Alaska insurer files for double-digit rate decrease
Premera Blue Cross and Blue Shield plans to reduce rates in Alaska by more than 20 percent next year, according to state filings. Premera, the only insurer operating in the state, attributes the rate cut to a recently implemented state reinsurance program and a decrease in the use of medical services. Alaska regulators still have to approve the rate reduction. If the cuts are approved, it would be the first time rates have dropped in Alaska since the ACA was passed. Alaskans have previously seen rate hikes as high as 40 percent.

Molina exits ACA markets
Molina Healthcare has announced that by the end of the year it will no longer sell plans on the exchanges in Utah and Wisconsin. The company cites costs that lead to hefty losses in the second quarter as the reason for withdrawal. Molina has also said it has been hurt by a lack of support for government programs meant to stabilize the marketplace.

Scientists edit human genome, fix disease-causing mutation
U.S. scientists successfully edited a gene in dozens of human embryos to repair a heart disease-causing mutation.

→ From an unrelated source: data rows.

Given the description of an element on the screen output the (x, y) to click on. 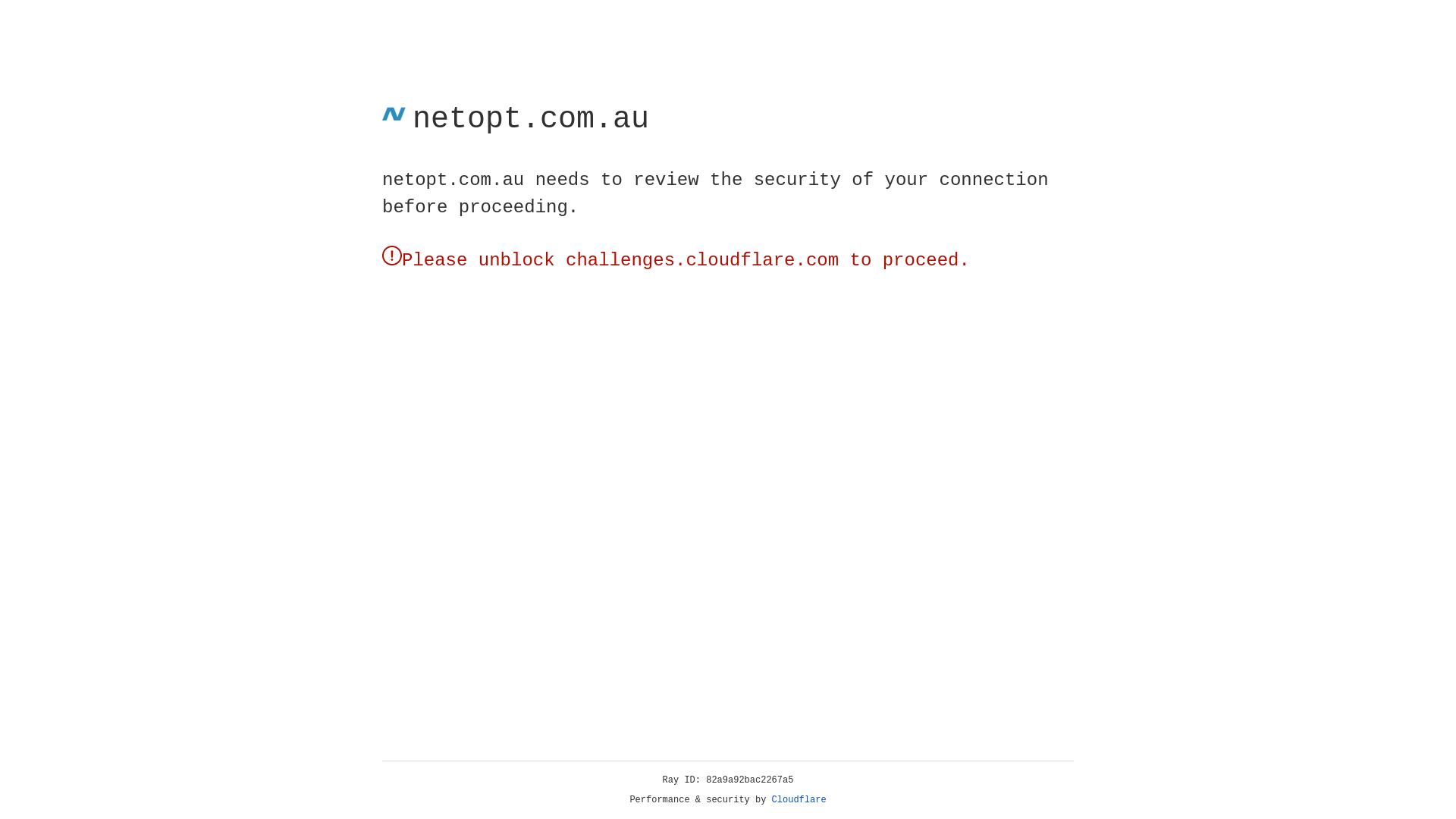
Cloudflare Element type: text (798, 799)
Given the description of an element on the screen output the (x, y) to click on. 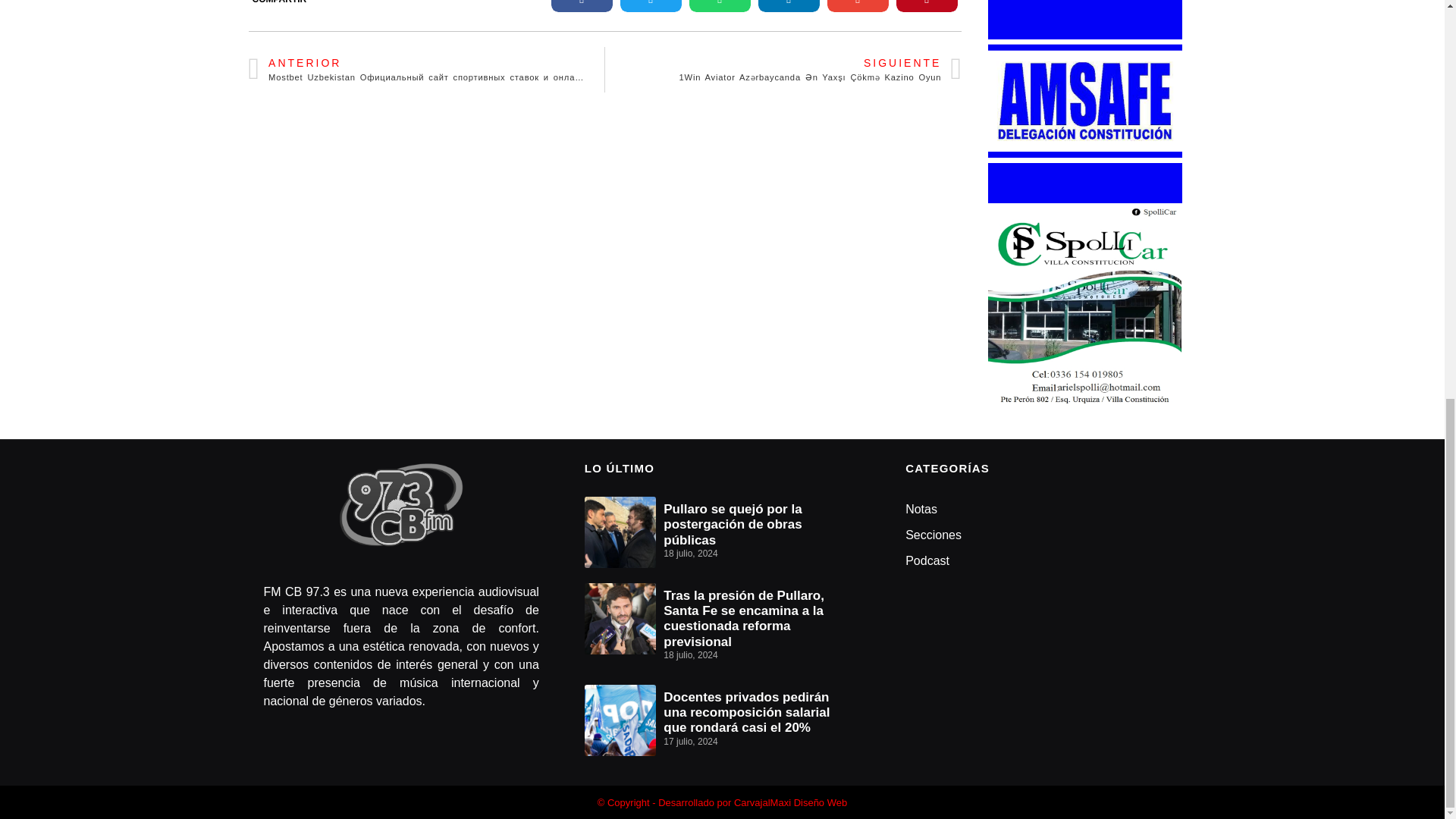
Secciones (1042, 534)
Notas (1042, 509)
Podcast (1042, 560)
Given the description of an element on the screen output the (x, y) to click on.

The study, published in the journal Nature, renews ethical concerns about using human genetic engineering to create “designer babies.” Some experts say the discovery means gene editing opportunities for preventing disease are more limited than scientists assumed and it is unlikely current methods would be successful for genome enhancement. While the scientists were able to edit the gene, they were not able to add external DNA.

Mary Brainerd joins Stryker Board
Former CEO of HealthPartners, Mary Brainerd, has joined Stryker’s board of directors. Many executives at non-profit health care companies hold positions on boards of other industry organizations, including current and former executives from Dignity Health, Catholic Health Initiatives and Stanford Health Care.